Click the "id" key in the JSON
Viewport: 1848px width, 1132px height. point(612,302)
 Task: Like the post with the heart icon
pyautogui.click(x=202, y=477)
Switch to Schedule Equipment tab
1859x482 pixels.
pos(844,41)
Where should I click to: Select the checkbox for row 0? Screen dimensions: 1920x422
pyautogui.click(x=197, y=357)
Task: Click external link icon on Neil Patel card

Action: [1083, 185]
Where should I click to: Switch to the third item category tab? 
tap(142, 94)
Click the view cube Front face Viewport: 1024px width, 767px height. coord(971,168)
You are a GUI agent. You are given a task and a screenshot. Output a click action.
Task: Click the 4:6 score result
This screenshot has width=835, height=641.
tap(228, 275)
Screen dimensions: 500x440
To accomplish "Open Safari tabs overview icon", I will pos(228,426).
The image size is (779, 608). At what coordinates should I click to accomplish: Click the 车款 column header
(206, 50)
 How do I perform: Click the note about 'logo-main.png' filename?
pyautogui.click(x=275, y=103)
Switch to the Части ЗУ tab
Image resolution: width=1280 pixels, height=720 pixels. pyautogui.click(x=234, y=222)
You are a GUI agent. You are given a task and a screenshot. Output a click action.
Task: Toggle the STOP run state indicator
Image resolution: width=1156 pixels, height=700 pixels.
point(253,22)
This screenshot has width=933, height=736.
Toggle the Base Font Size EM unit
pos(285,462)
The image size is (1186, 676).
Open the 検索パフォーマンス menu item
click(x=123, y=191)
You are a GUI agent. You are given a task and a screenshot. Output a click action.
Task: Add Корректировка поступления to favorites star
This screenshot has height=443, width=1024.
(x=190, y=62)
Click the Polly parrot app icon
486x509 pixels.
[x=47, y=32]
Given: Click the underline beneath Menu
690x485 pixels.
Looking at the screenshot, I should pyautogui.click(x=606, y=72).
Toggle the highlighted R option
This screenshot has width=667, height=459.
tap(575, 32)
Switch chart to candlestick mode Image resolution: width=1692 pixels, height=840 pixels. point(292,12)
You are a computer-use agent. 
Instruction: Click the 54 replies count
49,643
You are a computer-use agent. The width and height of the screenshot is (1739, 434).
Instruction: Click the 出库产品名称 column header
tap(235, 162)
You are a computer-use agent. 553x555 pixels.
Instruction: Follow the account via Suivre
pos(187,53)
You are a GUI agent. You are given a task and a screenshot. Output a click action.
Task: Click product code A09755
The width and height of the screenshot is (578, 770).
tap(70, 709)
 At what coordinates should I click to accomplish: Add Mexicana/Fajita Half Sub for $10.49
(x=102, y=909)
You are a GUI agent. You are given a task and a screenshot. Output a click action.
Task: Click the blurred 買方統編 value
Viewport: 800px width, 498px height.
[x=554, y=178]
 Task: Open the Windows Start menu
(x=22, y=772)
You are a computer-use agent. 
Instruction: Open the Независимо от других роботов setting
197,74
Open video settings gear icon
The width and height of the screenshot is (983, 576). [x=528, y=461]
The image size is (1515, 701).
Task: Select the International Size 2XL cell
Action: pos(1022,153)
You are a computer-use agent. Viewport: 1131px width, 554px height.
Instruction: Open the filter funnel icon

--- --- ---

◆ What is expected
Check each line of the listing for "computer", and copy the ones that hold it.

◆ Finished exercise
You are a computer-use agent. 
You are a computer-use agent. The width and height of the screenshot is (1739, 434).
You are a computer-use agent. 553x555 pixels.
You are a computer-use agent. 
You are a computer-use agent. Viewport: 1131px width, 554px height.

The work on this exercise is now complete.